Problem details: Print out all the records, word for word.

Stored data:
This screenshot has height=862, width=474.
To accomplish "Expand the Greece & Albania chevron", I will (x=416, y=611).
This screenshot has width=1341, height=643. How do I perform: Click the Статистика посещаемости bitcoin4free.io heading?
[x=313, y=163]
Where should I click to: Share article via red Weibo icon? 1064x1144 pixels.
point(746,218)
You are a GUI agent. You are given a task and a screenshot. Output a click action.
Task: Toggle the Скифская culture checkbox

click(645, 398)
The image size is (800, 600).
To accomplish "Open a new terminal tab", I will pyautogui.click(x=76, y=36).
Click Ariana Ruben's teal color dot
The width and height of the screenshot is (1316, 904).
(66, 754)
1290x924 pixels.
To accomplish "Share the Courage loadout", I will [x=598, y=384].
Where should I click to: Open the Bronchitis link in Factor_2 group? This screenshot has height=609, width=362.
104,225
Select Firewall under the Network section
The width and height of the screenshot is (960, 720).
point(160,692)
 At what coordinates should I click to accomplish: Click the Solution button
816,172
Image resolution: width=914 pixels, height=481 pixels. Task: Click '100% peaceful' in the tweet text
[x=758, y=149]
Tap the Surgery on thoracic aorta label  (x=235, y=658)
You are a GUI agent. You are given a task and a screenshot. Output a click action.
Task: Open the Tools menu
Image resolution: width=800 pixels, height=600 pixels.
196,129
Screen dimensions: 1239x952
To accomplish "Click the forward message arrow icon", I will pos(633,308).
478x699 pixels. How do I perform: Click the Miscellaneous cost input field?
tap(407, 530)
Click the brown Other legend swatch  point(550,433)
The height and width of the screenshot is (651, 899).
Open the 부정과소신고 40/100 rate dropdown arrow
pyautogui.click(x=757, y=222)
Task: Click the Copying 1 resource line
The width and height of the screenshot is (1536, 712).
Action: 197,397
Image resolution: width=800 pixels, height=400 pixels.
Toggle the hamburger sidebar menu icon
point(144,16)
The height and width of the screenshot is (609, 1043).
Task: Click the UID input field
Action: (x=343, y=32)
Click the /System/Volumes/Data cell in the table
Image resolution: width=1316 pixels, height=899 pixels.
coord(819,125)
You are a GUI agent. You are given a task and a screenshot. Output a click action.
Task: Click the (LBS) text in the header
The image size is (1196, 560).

Reply to the task:
This screenshot has height=862, width=474.
To accomplish "Expand the Greece & Albania chevron", I will (x=416, y=611).
This screenshot has width=1341, height=643. How do I perform: Click the Статистика посещаемости bitcoin4free.io heading?
[x=313, y=163]
Where should I click to: Share article via red Weibo icon? 1064x1144 pixels.
point(746,218)
You are a GUI agent. You are given a task and a screenshot. Output a click action.
Task: Toggle the Скифская culture checkbox

click(645, 398)
The image size is (800, 600).
To accomplish "Open a new terminal tab", I will pyautogui.click(x=76, y=36).
Click Ariana Ruben's teal color dot
The width and height of the screenshot is (1316, 904).
(66, 754)
1290x924 pixels.
To accomplish "Share the Courage loadout", I will [x=598, y=384].
Where should I click to: Open the Bronchitis link in Factor_2 group? This screenshot has height=609, width=362.
104,225
Select Firewall under the Network section
The width and height of the screenshot is (960, 720).
point(160,692)
 At what coordinates should I click to accomplish: Click the Solution button
816,172
Image resolution: width=914 pixels, height=481 pixels. Task: Click '100% peaceful' in the tweet text
[x=758, y=149]
Tap the Surgery on thoracic aorta label  (x=235, y=658)
You are a GUI agent. You are given a task and a screenshot. Output a click action.
Task: Open the Tools menu
Image resolution: width=800 pixels, height=600 pixels.
196,129
Screen dimensions: 1239x952
To accomplish "Click the forward message arrow icon", I will pos(633,308).
478x699 pixels. How do I perform: Click the Miscellaneous cost input field?
tap(407, 530)
Click the brown Other legend swatch  point(550,433)
The height and width of the screenshot is (651, 899).
Open the 부정과소신고 40/100 rate dropdown arrow
pyautogui.click(x=757, y=222)
Task: Click the Copying 1 resource line
The width and height of the screenshot is (1536, 712).
Action: 197,397
Image resolution: width=800 pixels, height=400 pixels.
Toggle the hamburger sidebar menu icon
point(144,16)
The height and width of the screenshot is (609, 1043).
Task: Click the UID input field
Action: (x=343, y=32)
Click the /System/Volumes/Data cell in the table
Image resolution: width=1316 pixels, height=899 pixels.
coord(819,125)
You are a GUI agent. You are given a task and a screenshot. Output a click action.
Task: Click the (LBS) text in the header
The image size is (1196, 560).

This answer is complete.